Ainsi, les locaux de cette usine ont été spécialement aménagés et équipés pour recevoir et traiter des tonnes de chutes de tissus. Ils sont transformés en fil à tisser ou en couvertures bon marché. Grâce à cette activité, il a été possible à cette entreprise familiale de générer des bénéfices et surtout de continuer à créer des emplois. Là aussi, les « partenaires » collecteurs tirent de ce commerce des profits durables.
Enfin, en continuant de gagner de l’argent, ce maitre tisserand peut continuer aussi à fabriquer des tapis et des couvertures berbères. En ajoutant du fil recyclé aux pelotes de laine qui servent à tisser certains modèles, il facilite leur entretien, permet de créer des produits moins onéreux afin de toucher un nouveau public plus jeunes et moins fortuné. La qualité étant toujours le maître mot de la maison!

▸ Données sources

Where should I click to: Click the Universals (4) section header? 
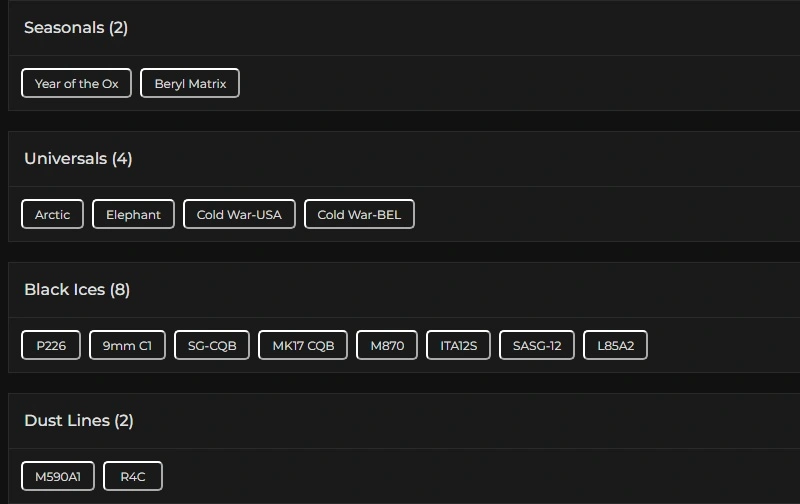click(x=78, y=159)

▸ Travail à faire
1. D'après le texte sur le recyclage des chutes de tissus, en quoi ces chutes sont-elles transformées ?
2. Poursuivez le texte sur le recyclage des chutes de tissus après sa dernière phrase.

▸ Résultats de l'exercice
1. En fil à tisser ou en couvertures bon marché.

2.
Il suffit de constater l’âge avancé des machines utilisées pour comprendre que cela fait bien longtemps que l’on recycle des chutes de tissu dans cette usine de Tlemcen. Une fois de plus, cette entreprise est gérée par un homme âgé qui n’a pas suivi de cycle universitaire. Son idée ingénieuse lui a permis, certes avec des machines étrangères, de continuer à pratiquer son art tout en participant à la diminution des déchets textiles sur la voie publique. En prenant le parti de recycler, il a crée de nombreux emplois externes à son entreprise. De plus, en collaboration avec l'association oranaise "Main dans la main", il participe à la formation d’employées à domicile afin de donner du travail à des femmes rurales de la commune de Boutelis. Ces dernières peuvent ainsi s'assurer une certaine autonomie financière et surtout partciper à la vie économique de leur région.
Conclusion :
Bien sûr, on ne peut ignorer le fait que leurs machines sont assez rudimentaires. On pourrait même critiquer certains aspects sanitaires dans la pratique actuelle de leur activité. Mais, ce qu’il faut apprécier dans ces deux exemples, ce sont les idées à développer, à moderniser. Quand un matériel est usé, on doit le remplacer, les bonnes idées d’hier, elles, on se doit de les renouveler…
Pour voir quelques photos: Ces métiers verts que l'on ne connait pas forcement...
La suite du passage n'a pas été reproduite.